Redox sites of NMDA receptors can modulate epileptiform activity in hippocampal slices from kainic acid-treated rats.

Using an animal model of temporal lobe epilepsy, the kainic acid lesioned rat hippocampus, we have evaluated the possibility of modulating glutamate N-methyl-D-aspartate (NMDA) receptor-dependent evoked epileptiform activity through the manipulation of NMDA receptor redox sites. Epileptiform activity was recorded extracellularly from hippocampal slices, in the stratum pyramidale of the CA1 area, and the effects of the oxidizing reagent 5,5'-dithiobis(2-nitrobenzoic acid) (DTNB) and the reducing agent Tris(2-carboxy ethyl)phosphine (TCEP) on these responses were quantified. Epileptiform activity was substantially reduced in the presence of DTNB but was fully reinstated with the application of TCEP. The effects of both drugs persisted even after wash.
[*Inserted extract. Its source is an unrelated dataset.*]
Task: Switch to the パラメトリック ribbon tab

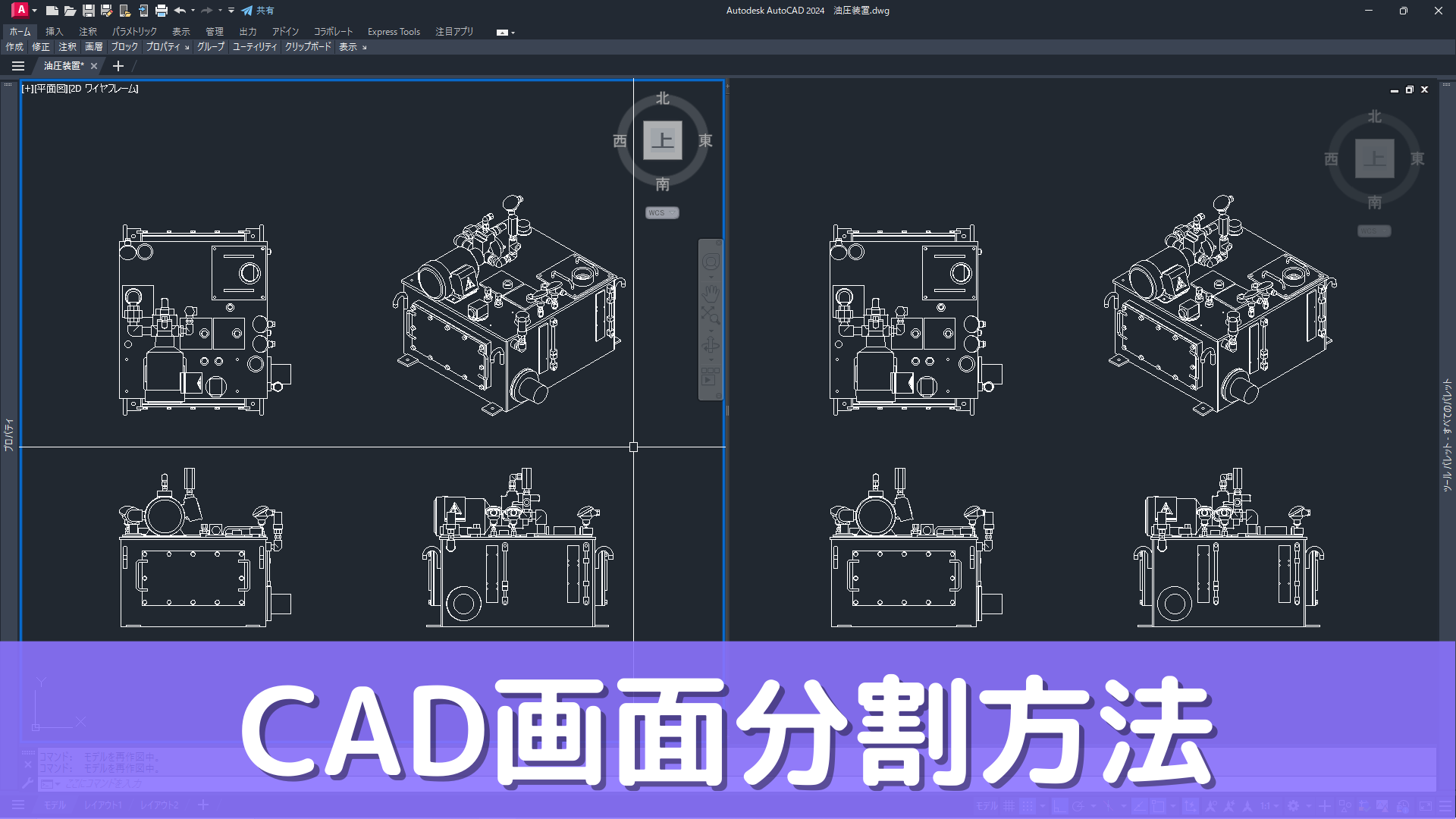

Epileptiform activity was totally abolished in the presence of the NMDA receptor antagonist D-2-amino-5-phosphonovaleric acid. These results suggest that epileptiform activity can be controlled by manipulation of the redox sites of NMDA receptors and raise the possibility of developing new anticonvulsant drugs which do not fully block NMDA receptor-mediated synaptic transmission.